Reste deux questions à répondre. La première porte sur le caractère supralégislatif ou non de la modification souhaitée par le gouvernement du Québec. La seconde concerne la valeur de cette modification sur le plan juridique.
Redorer son blason
Quant à la première question, il nous semble difficile de reconnaître une autorité supralégislative à une modification qui serait accomplie par la passation d’une simple loi provinciale. Pour qu’une modification constitutionnelle ait une telle autorité, encore faut-il qu’elle soit au-dessus des lois à proprement parler. Ainsi, la modification proposée par le Québec ne saurait contrevenir aux dispositions supralégislatives de la Constitution du Canada, dont l’article 133 de la Loi constitutionnelle de 1867. Que la modification du Québec ne s’appliquerait que sous réserve de l’article 133 est une certitude, bien que ce soit tacite. Il n’est nul besoin de l’affirmer explicitement.
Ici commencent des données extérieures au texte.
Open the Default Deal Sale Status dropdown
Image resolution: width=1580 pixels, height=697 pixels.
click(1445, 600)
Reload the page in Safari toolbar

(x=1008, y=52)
La deuxième question requiert une réponse plus nuancée. La réponse qu’il convient de lui apporter dépend essentiellement du poids que les tribunaux voudront bien donner à la modification à l’étude en matière d’interprétation constitutionnelle. Il est possible que les tribunaux se servent de ladite modification pour interpréter la Constitution du Canada sur des enjeux ne touchant que le Québec. Il est toutefois beaucoup moins certain qu’ils puissent le faire sur des aspects qui dépassent le Québec et qui, par exemple, toucheraient au cœur des relations fédératives. L’article 45 de la Loi constitutionnelle de 1982 a du potentiel certes, mais probablement pas à ce point.
Somme toute, nous sommes totalement favorables à la modification anticipée par le Québec, convaincu que nous sommes de sa constitutionnalité. Il s’agirait là, si ça devait se concrétiser, d’un geste d’affirmation unilatérale d’une nation qui, depuis l’échec de l’Accord du lac Meech en 1990, a bien besoin de redorer son blason.